The blockchain eliminates any risks that come with data being held centrally by storing data across the network.

Decentralized-blockchain

Peer-to-peer

At least two parties are involved with all blockchain transactions, making them peer-to-peer. This principle is more easily understood by comparing a standard credit card transaction with the first practical use of the blockchain protocol.

When you pay by credit card for your groceries, up to five parties are involved to move your money to the store—the consumer (yourself), the merchant (your local grocer), the issuer (Visa or MasterCard), your bank, and the merchant’s bank. On the way through, each party takes money before your funds finally arrive in the account of the local grocer. Until blockchain, having all these parties involved has been the simplest way to make regular cash transactions and avoid the double spend problem (you cannot spend money you do not have).

With Bitcoin and other cryptocurrencies, however, a transaction can take place between two people for free, with a guarantee that the customer has the necessary funds before transferring the amount to the other party. Transactions like this have become expensive and slow for Bitcoin in particular, but as the technology advances, this is expected to get resolved.

With blockchain technology, two people who are involved in a transaction can both verify the details are correct without the need for anyone else to be involved. One person can issue an invoice to another on the blockchain, who then verifies and accepts the particulars. The two are then intrinsically connected by the transaction, and neither are able to change the details without the other’s permission. Consider the significant potential this can have on accounting and payments in the not-too-distant future.

How-transactions-will-look-on-the-blockchain

In the near future, all transactions will look something like this.
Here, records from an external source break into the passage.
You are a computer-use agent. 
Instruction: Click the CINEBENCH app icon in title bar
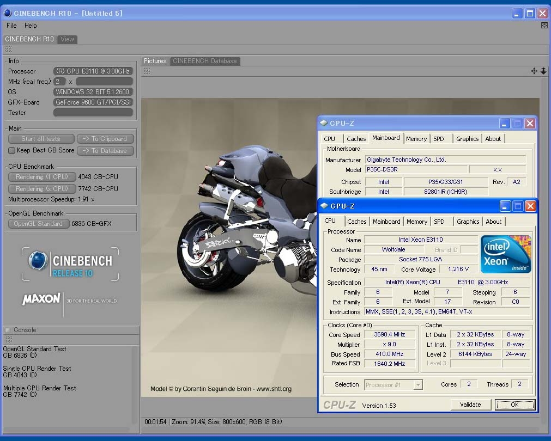point(7,13)
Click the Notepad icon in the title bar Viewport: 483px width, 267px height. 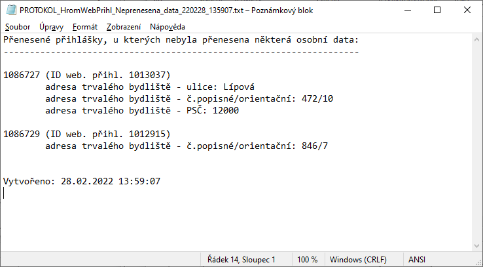tap(10, 10)
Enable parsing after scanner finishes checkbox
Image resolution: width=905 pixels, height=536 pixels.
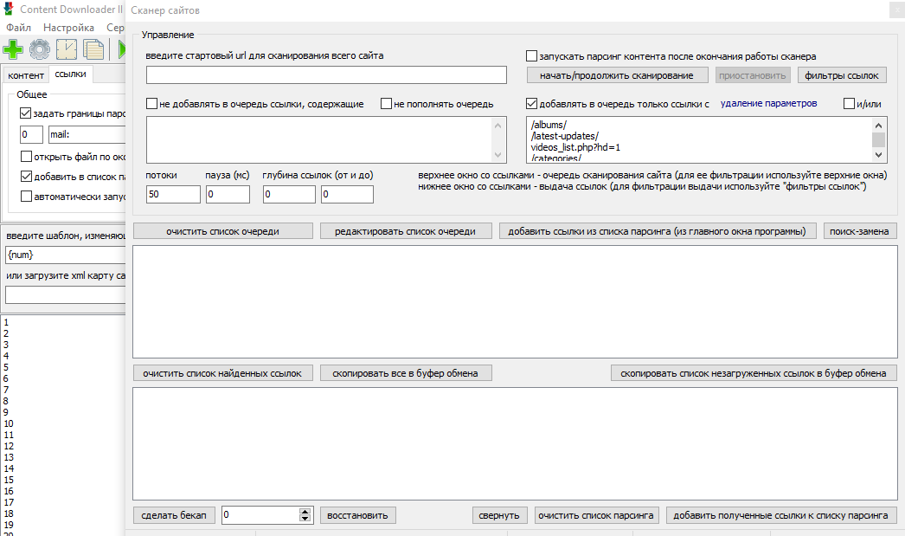532,56
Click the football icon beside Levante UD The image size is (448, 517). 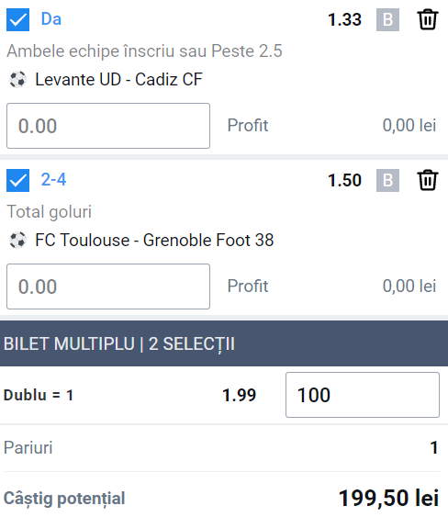[x=17, y=80]
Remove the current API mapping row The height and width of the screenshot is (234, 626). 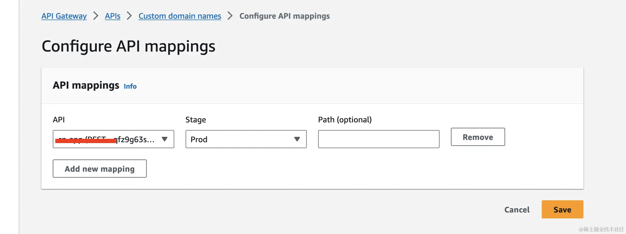[478, 137]
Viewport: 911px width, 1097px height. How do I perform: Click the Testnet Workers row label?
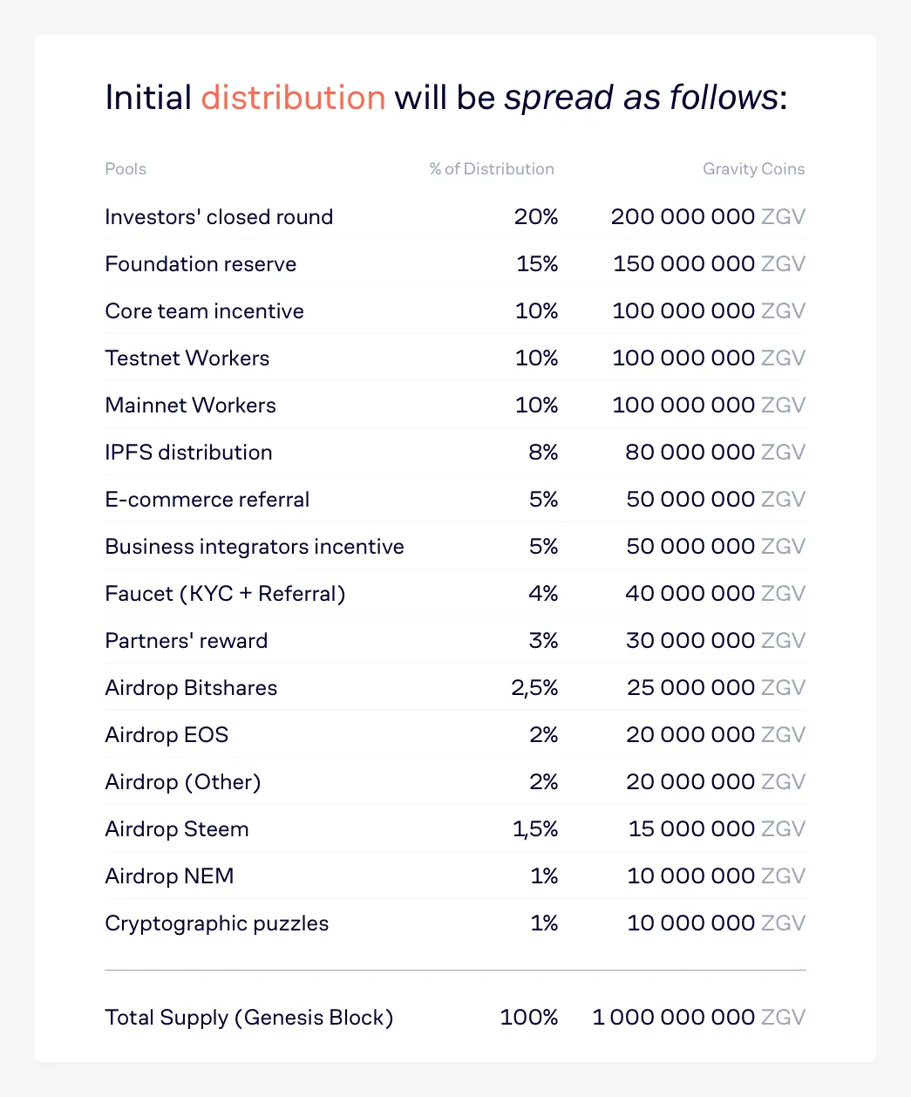[187, 358]
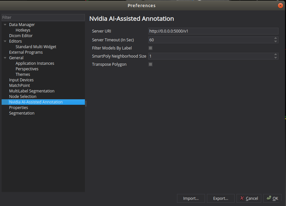286x206 pixels.
Task: Click the green checkmark icon on OK
Action: pos(268,198)
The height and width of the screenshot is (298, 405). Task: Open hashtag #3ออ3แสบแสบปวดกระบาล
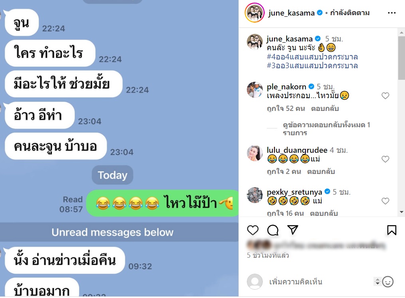312,65
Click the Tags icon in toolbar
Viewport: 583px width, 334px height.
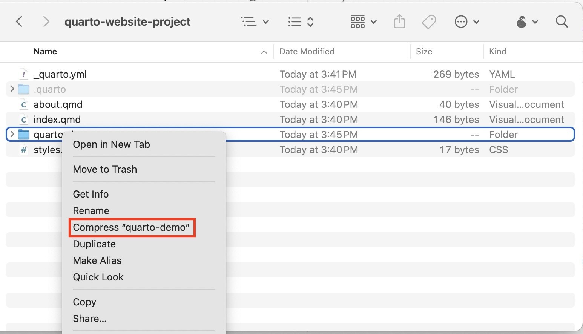point(429,22)
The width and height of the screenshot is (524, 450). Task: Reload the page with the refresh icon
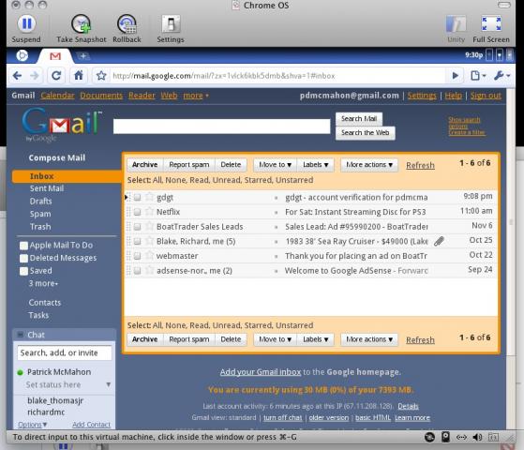56,76
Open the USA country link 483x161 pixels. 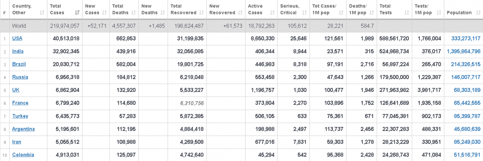point(17,39)
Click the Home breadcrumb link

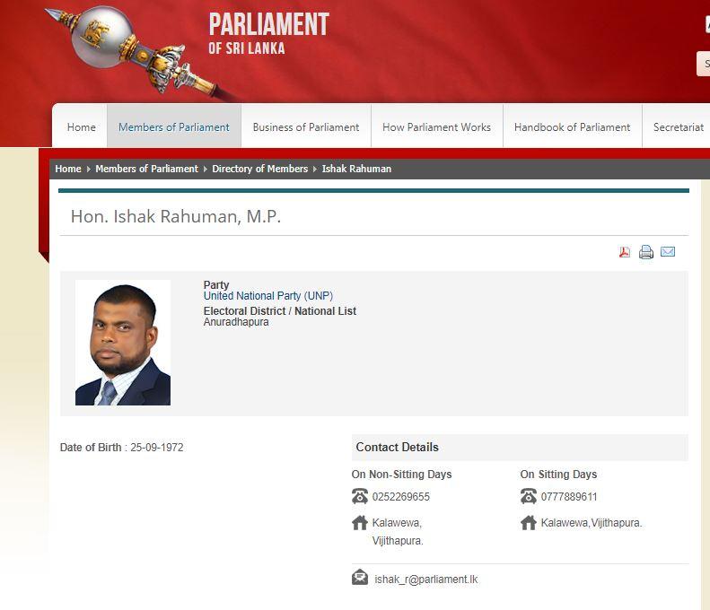pyautogui.click(x=68, y=169)
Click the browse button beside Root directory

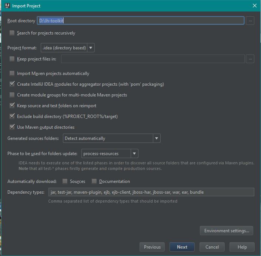[250, 21]
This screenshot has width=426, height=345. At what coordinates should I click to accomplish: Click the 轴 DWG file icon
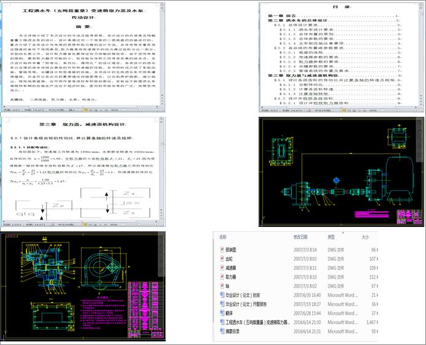222,286
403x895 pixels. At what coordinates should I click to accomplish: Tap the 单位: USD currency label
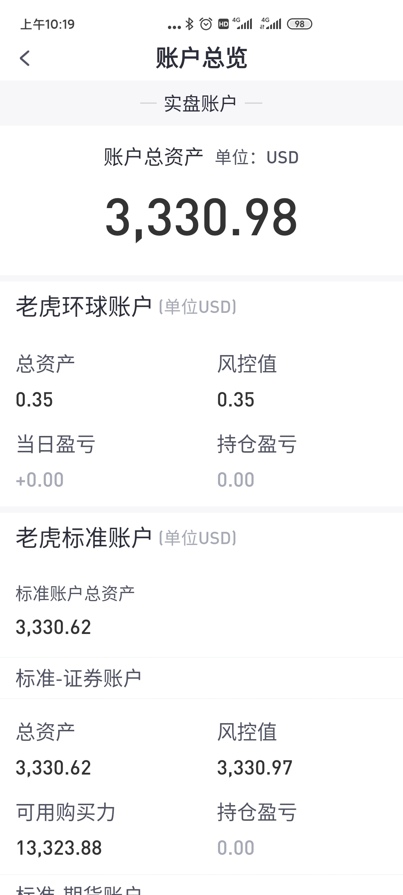click(257, 157)
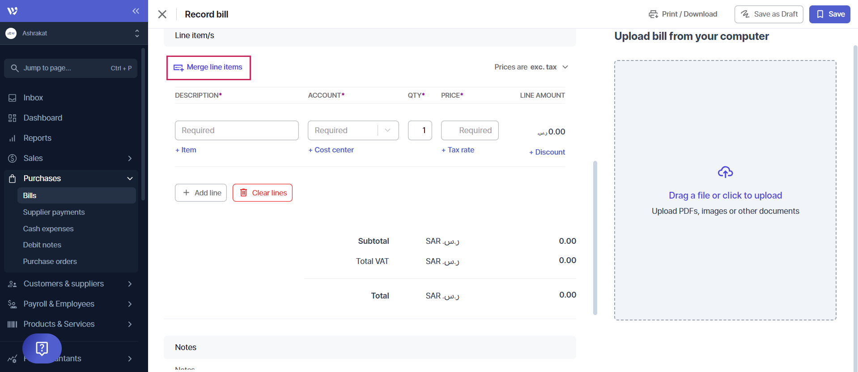Expand the Prices are exc. tax dropdown

[x=531, y=67]
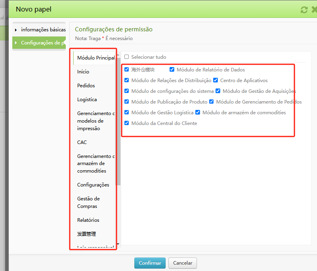The image size is (317, 271).
Task: Disable Módulo de Publicação de Produto
Action: [126, 102]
Transparency with pseudonymity

Participants in a blockchain transaction can remain anonymous, or their details can be opened to ‘actors’ who might need to participate in the transaction. The transparency is provided through a disguised identity—or pseudonymity.

An obvious use for this is payroll. Commonly, two key parties are involved in a payroll transaction—the employer and the employee. Their details are nobody’s business unless someone has a right to know the transaction details—such as taxation regulators.

In the UK for example, employers are expected to report every payroll to HMRC. If payroll transactions took place on the blockchain, the details could be reported to HMRC automatically without the need for any middleware software. While they are yet to take advantage of this opportunity, the potential benefit to Governments is enormous.

Transparency with disguised or selective identity has the potential to provide many more benefits and uses, including the transition of documents between known parties, proof of origin of items, in supply chain and logistics, and many other places.

Irreversibility of records

Blockchain transactions are linked to every transaction record that came before them, which means that any blockchain record cannot be changed once it is entered. This is where the term ‘chain’ comes from. Computational algorithms and approaches ensure that the blockchain recording is permanent, chronologically ordered, and available to all others on the network.

This irreversibility is extremely relevant to accounting, and has the has the potential for many use cases.

With audit, for example, all relevant transactions would be irrefutable if they were on a blockchain—multi-party involvement would guarantee that they would not have been changed in any way. That will not leave much left for accountants to audit.

Fraud can still be committed in this situation, but it requires multiple parties to consent at the very least, which could result in more malicious fraudulent transactions. What we do know, is that blockchain will enable more connected and more reliable transactions, requiring less manual intervention.

Computational logic

Each transaction in the blockchain can contain computational logic—a smart contract that acts as instructions for the transaction. Some industry examples for this could include:

  • Ensure funds are spent only when a required percentage of people agree, by functioning as ‘multi-signature’ accounts

  • Manage agreements between users (e.g. one buys insurance from the other)

  • Provide utility to other contracts (similar to how a software library works)

  • Store information about an application (e.g. domain registration information or membership records)

Technically, a client engagement letter could be a smart contract implemented on the blockchain—your client agrees to pay for a certain set of services your firm provides to them. The smart contract could trigger payment when each milestone is reached, whether that is a date or completion of certain tasks or work items.

Eventually, the whole management of your firm’s workflow—invoicing, payment and reconciliation—might be completed entirely on the blockchain. Beyond the actual work, there would be no, or little administrative tasks for your staff to do. Further in the future, this work might entail just the very high-level value-add aspects, rather than the repetitive tasks.

What is undeniable, is that accounting will be impacted as much as any industry by the blockchain. Those who take the time now to familiarize themselves with the technology and new wave of protocols will reap the rewards.